Depending on your level of crisis or needs, you can expect to schedule 1 session per week for the first 4-5 weeks. This allows us to build a strong base and put tools in place to provide help and relief. Consistency is key to your progress. Most people work a long time on inadvertently putting unhealthy practices or tools, in place…thus 2-3 sessions may help but will not produce lasting results.
Think about your time, your budget, how much you value self-care and be realistic about your expectations when entering therapy. My goal is not to keep you in therapy “forever,” however with intense issues time in therapy can range from 6 months to 2 or more years. My goal is to help you to the best of my ability.
I challenge people to look at the amount of money they may spend on food and drinks over a weekend…money spent for immediate gratification that does not last. I recognize therapy needs to be budgeted, however the tools and self-growth that you glean from it can be priceless.
“Doing something over and over again and expecting different results is the meaning of insanity.”
Note About Medications:
Mental health providers cannot prescribe medications, only M.D.s (Medical Doctors) or medical health workers working under an MD, can prescribe.
Mental Health Issues
For example, for mental health issues, consumers may seek the help of a Psychiatrist. A Psychiatrist is a M.D. and typically prescribes medications needed for mental health issues (Severe depression, Bipolar, etc.).
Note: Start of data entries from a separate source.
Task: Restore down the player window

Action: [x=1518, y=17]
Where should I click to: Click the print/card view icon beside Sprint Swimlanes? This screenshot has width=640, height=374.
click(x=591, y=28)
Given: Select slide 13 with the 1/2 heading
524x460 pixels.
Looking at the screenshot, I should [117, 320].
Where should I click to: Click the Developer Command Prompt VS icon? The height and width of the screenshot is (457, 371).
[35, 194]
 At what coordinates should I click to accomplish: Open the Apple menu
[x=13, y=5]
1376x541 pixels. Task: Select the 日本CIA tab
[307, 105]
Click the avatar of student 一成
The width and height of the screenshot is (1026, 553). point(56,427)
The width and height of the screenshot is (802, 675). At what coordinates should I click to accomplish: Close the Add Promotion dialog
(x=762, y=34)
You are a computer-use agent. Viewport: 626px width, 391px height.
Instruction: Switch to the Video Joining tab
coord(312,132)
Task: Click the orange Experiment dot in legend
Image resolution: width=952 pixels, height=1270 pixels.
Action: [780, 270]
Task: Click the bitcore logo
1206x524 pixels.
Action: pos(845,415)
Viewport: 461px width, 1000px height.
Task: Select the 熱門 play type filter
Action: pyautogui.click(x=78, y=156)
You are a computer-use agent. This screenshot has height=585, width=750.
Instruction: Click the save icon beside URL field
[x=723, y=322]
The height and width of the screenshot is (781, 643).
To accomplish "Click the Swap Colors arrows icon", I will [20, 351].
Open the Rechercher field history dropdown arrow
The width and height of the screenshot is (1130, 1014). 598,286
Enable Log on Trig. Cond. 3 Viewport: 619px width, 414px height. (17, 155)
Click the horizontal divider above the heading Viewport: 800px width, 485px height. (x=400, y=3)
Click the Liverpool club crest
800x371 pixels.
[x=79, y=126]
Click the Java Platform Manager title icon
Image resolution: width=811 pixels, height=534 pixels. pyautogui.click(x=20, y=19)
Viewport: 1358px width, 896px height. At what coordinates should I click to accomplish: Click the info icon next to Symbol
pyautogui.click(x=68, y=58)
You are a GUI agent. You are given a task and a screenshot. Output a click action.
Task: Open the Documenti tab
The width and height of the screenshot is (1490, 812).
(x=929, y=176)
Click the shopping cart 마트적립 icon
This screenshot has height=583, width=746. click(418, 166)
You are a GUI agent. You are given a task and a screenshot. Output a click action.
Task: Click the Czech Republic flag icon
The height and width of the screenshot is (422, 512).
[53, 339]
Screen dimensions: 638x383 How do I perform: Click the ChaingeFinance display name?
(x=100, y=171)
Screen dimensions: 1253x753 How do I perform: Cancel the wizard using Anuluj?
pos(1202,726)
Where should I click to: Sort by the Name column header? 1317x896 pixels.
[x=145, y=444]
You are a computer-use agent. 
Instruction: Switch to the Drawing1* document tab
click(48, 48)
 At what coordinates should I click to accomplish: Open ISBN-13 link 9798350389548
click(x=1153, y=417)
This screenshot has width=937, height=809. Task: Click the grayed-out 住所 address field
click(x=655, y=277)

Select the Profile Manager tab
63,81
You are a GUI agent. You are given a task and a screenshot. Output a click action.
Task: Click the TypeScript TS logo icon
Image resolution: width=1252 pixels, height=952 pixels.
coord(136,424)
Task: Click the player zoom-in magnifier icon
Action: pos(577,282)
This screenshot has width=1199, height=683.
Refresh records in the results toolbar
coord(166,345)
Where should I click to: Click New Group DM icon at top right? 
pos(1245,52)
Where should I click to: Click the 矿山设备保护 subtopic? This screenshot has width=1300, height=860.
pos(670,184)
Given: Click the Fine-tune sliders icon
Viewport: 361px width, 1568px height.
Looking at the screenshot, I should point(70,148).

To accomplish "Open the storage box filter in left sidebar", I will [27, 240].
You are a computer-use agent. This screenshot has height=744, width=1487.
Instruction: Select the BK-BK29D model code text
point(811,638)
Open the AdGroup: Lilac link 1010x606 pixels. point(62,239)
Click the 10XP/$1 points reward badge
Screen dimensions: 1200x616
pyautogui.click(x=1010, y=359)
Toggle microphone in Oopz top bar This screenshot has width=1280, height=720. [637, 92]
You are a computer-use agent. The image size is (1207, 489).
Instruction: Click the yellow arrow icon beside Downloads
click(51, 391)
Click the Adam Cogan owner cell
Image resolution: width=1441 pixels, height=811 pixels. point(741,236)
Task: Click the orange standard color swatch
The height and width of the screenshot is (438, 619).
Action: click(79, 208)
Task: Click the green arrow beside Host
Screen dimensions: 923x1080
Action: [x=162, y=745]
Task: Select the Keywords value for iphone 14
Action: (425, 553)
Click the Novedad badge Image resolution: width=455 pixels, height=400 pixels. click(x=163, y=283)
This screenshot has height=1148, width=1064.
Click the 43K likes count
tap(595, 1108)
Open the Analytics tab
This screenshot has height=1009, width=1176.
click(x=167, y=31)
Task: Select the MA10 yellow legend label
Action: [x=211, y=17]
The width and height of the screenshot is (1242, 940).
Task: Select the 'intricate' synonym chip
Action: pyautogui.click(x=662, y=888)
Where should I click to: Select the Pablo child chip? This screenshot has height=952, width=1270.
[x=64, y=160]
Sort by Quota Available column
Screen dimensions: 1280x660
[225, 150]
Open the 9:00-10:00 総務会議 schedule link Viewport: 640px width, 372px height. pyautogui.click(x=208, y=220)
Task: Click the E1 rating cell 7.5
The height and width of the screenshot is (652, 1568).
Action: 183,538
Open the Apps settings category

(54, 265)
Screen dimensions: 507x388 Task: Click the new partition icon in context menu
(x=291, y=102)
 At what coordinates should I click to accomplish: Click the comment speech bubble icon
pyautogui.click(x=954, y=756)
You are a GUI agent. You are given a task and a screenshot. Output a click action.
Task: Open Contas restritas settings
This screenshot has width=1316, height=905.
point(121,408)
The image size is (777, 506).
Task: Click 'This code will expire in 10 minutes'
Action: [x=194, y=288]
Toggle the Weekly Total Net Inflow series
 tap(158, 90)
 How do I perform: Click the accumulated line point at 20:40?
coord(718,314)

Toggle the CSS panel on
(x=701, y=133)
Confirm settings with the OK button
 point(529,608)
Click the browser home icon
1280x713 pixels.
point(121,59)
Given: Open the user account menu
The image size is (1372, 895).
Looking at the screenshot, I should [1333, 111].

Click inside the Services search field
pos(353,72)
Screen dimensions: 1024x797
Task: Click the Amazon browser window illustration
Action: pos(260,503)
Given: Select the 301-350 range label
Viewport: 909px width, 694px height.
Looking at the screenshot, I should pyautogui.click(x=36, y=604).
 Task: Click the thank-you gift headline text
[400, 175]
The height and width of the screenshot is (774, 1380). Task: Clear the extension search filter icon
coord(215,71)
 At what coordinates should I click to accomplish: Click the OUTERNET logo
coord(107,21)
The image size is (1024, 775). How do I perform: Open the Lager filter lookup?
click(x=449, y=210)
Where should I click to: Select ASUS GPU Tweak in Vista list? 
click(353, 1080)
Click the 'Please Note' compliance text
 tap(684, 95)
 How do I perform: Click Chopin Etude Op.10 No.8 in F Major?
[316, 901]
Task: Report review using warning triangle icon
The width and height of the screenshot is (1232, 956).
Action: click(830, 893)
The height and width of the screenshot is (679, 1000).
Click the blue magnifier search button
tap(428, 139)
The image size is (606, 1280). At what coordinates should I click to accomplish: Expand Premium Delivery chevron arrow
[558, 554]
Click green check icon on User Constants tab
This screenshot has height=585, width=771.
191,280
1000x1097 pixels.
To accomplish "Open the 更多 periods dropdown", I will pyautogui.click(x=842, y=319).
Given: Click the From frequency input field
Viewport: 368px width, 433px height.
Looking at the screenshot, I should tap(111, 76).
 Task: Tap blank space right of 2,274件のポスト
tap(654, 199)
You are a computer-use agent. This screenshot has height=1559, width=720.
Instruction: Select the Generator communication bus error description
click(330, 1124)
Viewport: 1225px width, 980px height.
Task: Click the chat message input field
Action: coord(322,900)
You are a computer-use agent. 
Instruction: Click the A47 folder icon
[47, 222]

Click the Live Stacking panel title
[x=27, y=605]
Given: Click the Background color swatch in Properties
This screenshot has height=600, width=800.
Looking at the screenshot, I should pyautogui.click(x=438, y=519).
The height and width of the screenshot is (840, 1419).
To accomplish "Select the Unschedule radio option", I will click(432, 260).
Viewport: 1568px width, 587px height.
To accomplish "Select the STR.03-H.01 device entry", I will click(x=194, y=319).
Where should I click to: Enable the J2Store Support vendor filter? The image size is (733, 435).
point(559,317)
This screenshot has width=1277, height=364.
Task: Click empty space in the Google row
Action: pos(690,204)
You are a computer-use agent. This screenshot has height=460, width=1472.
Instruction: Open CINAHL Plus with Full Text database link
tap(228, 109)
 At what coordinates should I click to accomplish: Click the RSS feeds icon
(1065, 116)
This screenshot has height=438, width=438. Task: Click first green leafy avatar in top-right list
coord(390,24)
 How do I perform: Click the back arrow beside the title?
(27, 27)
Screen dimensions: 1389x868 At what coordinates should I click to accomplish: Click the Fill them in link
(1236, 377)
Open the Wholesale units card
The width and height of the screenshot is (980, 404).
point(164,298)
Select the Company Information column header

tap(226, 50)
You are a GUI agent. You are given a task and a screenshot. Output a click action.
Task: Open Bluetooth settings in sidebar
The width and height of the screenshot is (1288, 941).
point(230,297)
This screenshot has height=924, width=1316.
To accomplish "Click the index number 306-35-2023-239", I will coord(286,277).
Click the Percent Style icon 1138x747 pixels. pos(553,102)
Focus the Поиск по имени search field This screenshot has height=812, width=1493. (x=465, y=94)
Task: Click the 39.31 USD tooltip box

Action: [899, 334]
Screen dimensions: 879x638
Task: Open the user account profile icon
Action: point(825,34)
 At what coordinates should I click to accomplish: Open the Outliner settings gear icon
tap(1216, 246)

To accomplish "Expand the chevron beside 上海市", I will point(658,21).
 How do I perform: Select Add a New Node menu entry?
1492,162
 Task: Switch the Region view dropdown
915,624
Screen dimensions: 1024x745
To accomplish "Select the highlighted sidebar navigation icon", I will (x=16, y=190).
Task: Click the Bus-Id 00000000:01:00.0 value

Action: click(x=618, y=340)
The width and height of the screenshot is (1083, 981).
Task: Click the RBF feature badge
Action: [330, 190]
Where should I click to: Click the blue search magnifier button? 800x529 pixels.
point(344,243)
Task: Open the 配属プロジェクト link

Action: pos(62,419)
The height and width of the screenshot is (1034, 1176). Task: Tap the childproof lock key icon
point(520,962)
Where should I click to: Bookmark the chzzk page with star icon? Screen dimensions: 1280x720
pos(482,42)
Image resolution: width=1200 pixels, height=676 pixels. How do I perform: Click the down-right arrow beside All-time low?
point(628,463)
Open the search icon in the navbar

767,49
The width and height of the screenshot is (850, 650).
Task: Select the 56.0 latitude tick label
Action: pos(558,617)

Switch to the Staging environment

However, psychiatrists typically do not provide individual counseling services. So for consumers (or you) who may elect medications to help with their mental health issues, a medication evaluation and prescription from either a PCP (Primary Care Physician) or a Psychiatrist will be needed, then additional services from a licensed counselor for psychotherapy.
It is interesting to note here that recent studies point to therapy as being more effective than medication for the treatment of some mental health issues, and at the very least, a combination of both therapy and medication create the best results for a person to stabilize or recover.
Medication alone does not resolve a person’s issues and struggles…with mental health distress and issues, a person needs to develop coping mechanisms to deal, and therapy helps develop those coping skills. Otherwise, a person continues to do the same thing over and over again that is not working, i.e. continues to create stress, distress, more issues, etc.